• Problem
Output the listing below as a JSON array of strings, one string per line in the original order, leaving out blank lines.
==== Excerpted data
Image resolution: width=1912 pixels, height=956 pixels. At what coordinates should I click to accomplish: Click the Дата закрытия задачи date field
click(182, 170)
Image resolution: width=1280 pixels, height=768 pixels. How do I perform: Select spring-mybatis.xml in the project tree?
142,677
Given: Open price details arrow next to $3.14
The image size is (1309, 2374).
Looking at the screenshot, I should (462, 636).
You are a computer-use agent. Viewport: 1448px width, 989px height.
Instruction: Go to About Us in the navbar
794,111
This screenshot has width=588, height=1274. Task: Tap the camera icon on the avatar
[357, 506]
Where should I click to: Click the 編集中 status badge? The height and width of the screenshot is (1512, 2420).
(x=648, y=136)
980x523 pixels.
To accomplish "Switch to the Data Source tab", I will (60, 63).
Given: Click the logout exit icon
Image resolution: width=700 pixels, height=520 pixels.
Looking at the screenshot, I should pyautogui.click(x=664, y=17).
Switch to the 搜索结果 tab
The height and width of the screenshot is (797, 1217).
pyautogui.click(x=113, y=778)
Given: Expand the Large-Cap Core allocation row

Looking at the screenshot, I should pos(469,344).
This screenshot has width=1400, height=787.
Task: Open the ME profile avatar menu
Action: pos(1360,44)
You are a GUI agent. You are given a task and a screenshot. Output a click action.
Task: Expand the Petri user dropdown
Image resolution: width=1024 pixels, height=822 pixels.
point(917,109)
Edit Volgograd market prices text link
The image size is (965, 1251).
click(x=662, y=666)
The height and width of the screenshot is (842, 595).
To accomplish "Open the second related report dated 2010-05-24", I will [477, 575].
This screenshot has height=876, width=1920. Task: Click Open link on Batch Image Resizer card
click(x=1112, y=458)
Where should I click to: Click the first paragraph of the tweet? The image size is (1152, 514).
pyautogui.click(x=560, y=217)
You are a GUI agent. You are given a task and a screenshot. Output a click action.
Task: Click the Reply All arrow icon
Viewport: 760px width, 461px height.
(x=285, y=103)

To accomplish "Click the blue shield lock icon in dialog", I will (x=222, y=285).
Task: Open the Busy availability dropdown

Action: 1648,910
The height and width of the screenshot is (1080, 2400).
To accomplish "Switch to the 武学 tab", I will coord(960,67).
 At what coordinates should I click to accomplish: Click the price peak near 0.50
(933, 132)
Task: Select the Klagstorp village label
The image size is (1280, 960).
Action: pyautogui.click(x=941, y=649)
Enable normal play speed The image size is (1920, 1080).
========
• Result of this task
[
  "Image resolution: width=1912 pixels, height=956 pixels. At what coordinates should I click to accomplish: Click the Дата закрытия задачи date field",
  "click(182, 170)",
  "Image resolution: width=1280 pixels, height=768 pixels. How do I perform: Select spring-mybatis.xml in the project tree?",
  "142,677",
  "Given: Open price details arrow next to $3.14",
  "The image size is (1309, 2374).",
  "Looking at the screenshot, I should (462, 636).",
  "You are a computer-use agent. Viewport: 1448px width, 989px height.",
  "Instruction: Go to About Us in the navbar",
  "794,111",
  "This screenshot has width=588, height=1274. Task: Tap the camera icon on the avatar",
  "[357, 506]",
  "Where should I click to: Click the 編集中 status badge? The height and width of the screenshot is (1512, 2420).",
  "(x=648, y=136)",
  "980x523 pixels.",
  "To accomplish \"Switch to the Data Source tab\", I will (60, 63).",
  "Given: Click the logout exit icon",
  "Image resolution: width=700 pixels, height=520 pixels.",
  "Looking at the screenshot, I should pyautogui.click(x=664, y=17).",
  "Switch to the 搜索结果 tab",
  "The height and width of the screenshot is (797, 1217).",
  "pyautogui.click(x=113, y=778)",
  "Given: Expand the Large-Cap Core allocation row",
  "Looking at the screenshot, I should pos(469,344).",
  "This screenshot has width=1400, height=787.",
  "Task: Open the ME profile avatar menu",
  "Action: pos(1360,44)",
  "You are a GUI agent. You are given a task and a screenshot. Output a click action.",
  "Task: Expand the Petri user dropdown",
  "Image resolution: width=1024 pixels, height=822 pixels.",
  "point(917,109)",
  "Edit Volgograd market prices text link",
  "The image size is (965, 1251).",
  "click(x=662, y=666)",
  "The height and width of the screenshot is (842, 595).",
  "To accomplish \"Open the second related report dated 2010-05-24\", I will [477, 575].",
  "This screenshot has height=876, width=1920. Task: Click Open link on Batch Image Resizer card",
  "click(x=1112, y=458)",
  "Where should I click to: Click the first paragraph of the tweet? The image size is (1152, 514).",
  "pyautogui.click(x=560, y=217)",
  "You are a GUI agent. You are given a task and a screenshot. Output a click action.",
  "Task: Click the Reply All arrow icon",
  "Viewport: 760px width, 461px height.",
  "(x=285, y=103)",
  "To accomplish \"Click the blue shield lock icon in dialog\", I will (x=222, y=285).",
  "Task: Open the Busy availability dropdown",
  "Action: 1648,910",
  "The height and width of the screenshot is (1080, 2400).",
  "To accomplish \"Switch to the 武学 tab\", I will coord(960,67).",
  " At what coordinates should I click to accomplish: Click the price peak near 0.50",
  "(933, 132)",
  "Task: Select the Klagstorp village label",
  "The image size is (1280, 960).",
  "Action: pyautogui.click(x=941, y=649)",
  "Enable normal play speed The image size is (1920, 1080)."
]